Exercise objective: State how many lines of the entries hold the string "agent", and nothing more.

Source data:
-----
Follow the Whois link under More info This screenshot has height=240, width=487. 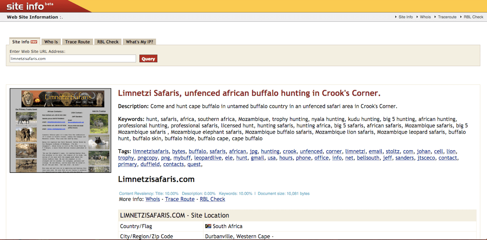point(153,199)
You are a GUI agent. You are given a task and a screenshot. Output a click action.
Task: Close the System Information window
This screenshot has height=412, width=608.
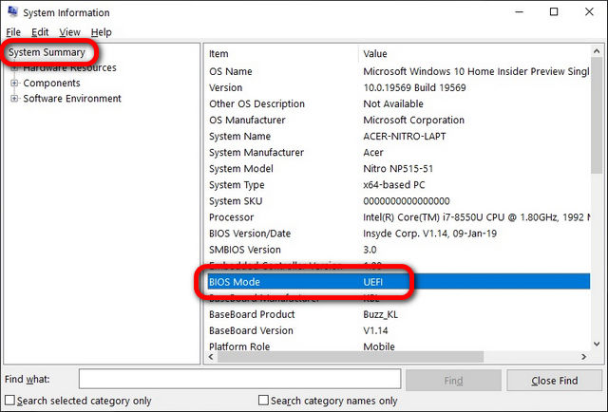[589, 12]
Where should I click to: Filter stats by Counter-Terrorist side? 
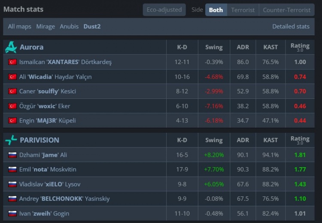tap(286, 10)
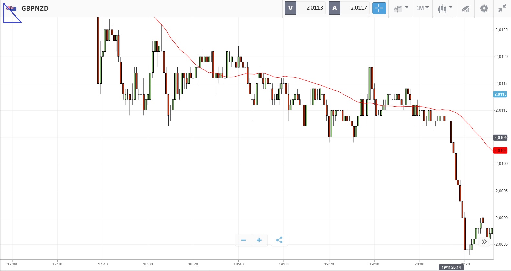
Task: Open the drawing tools panel
Action: 465,8
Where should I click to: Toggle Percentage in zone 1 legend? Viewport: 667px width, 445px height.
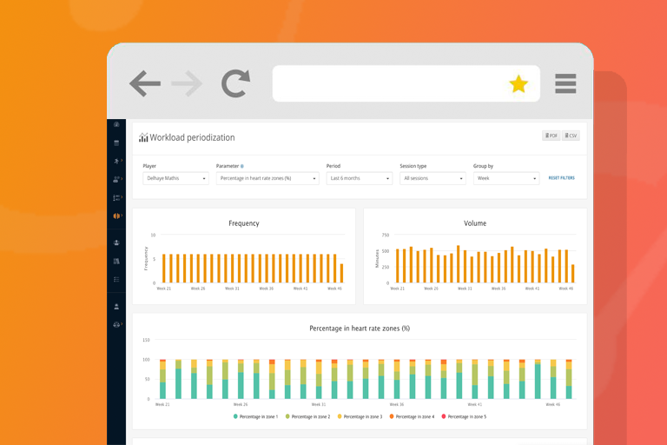[x=255, y=416]
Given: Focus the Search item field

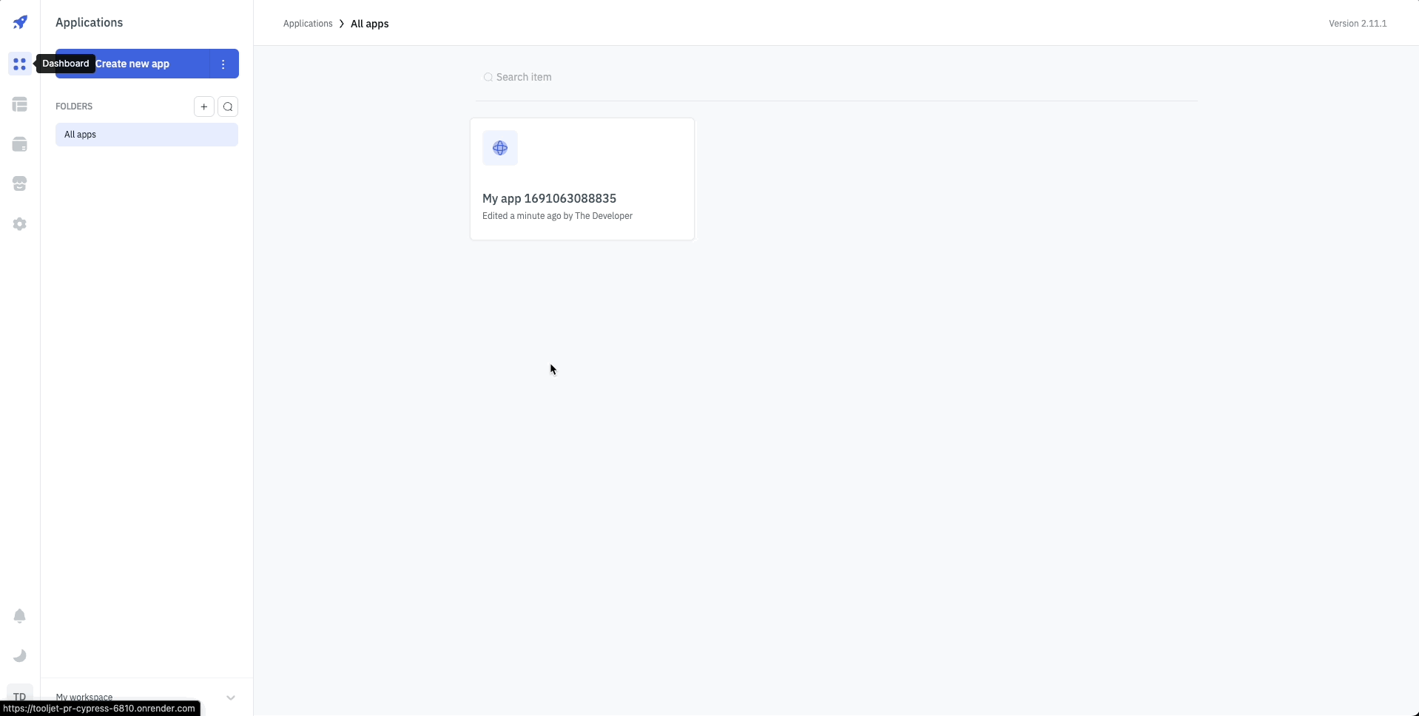Looking at the screenshot, I should (x=836, y=77).
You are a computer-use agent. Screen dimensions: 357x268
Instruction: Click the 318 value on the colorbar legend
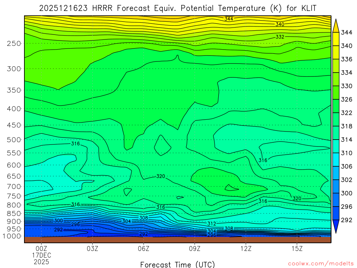point(347,126)
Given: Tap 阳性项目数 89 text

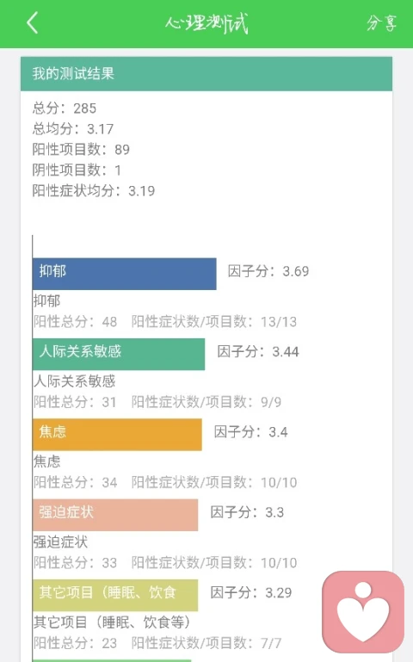Looking at the screenshot, I should coord(81,150).
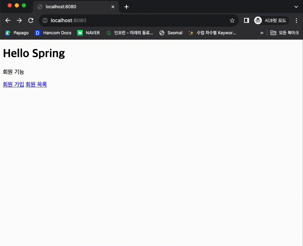
Task: Close the localhost:8080 tab
Action: pyautogui.click(x=113, y=7)
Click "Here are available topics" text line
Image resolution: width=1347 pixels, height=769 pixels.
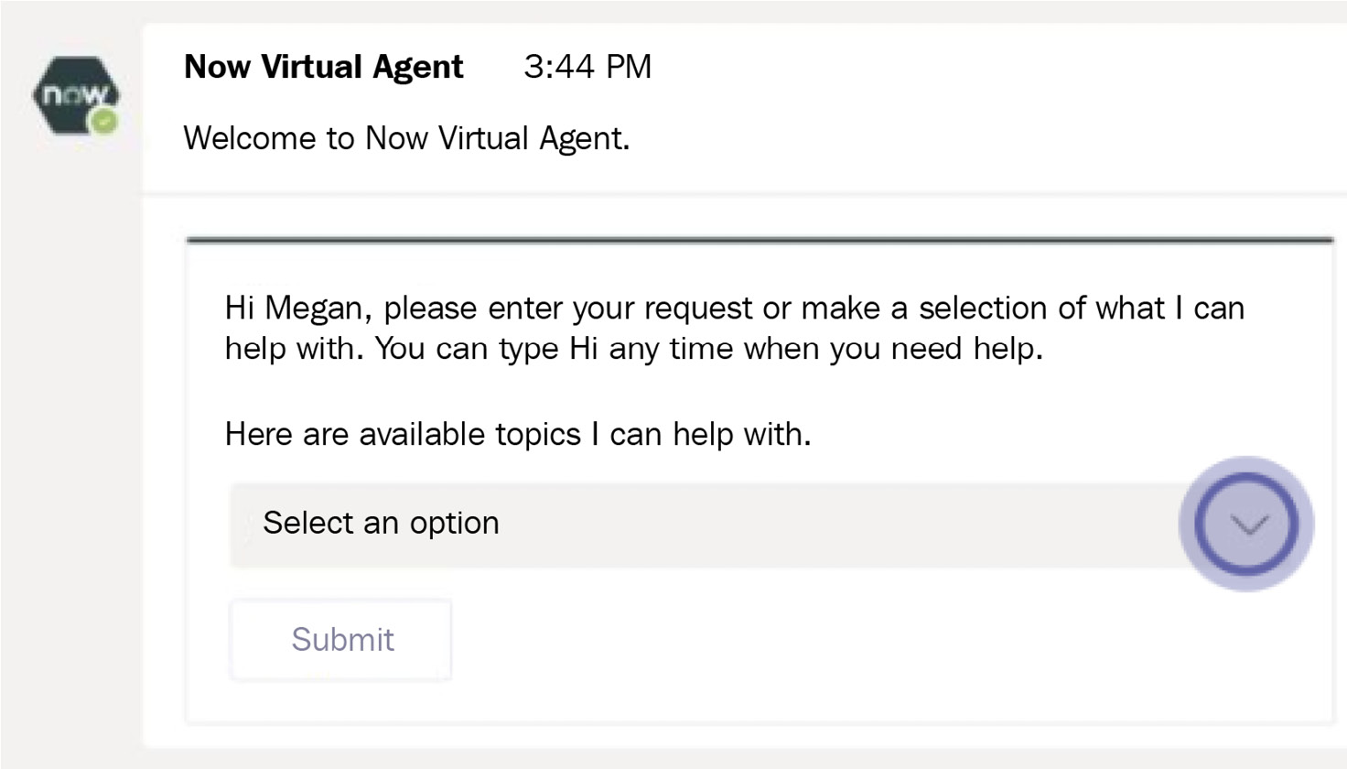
-----
Output of the exercise: 2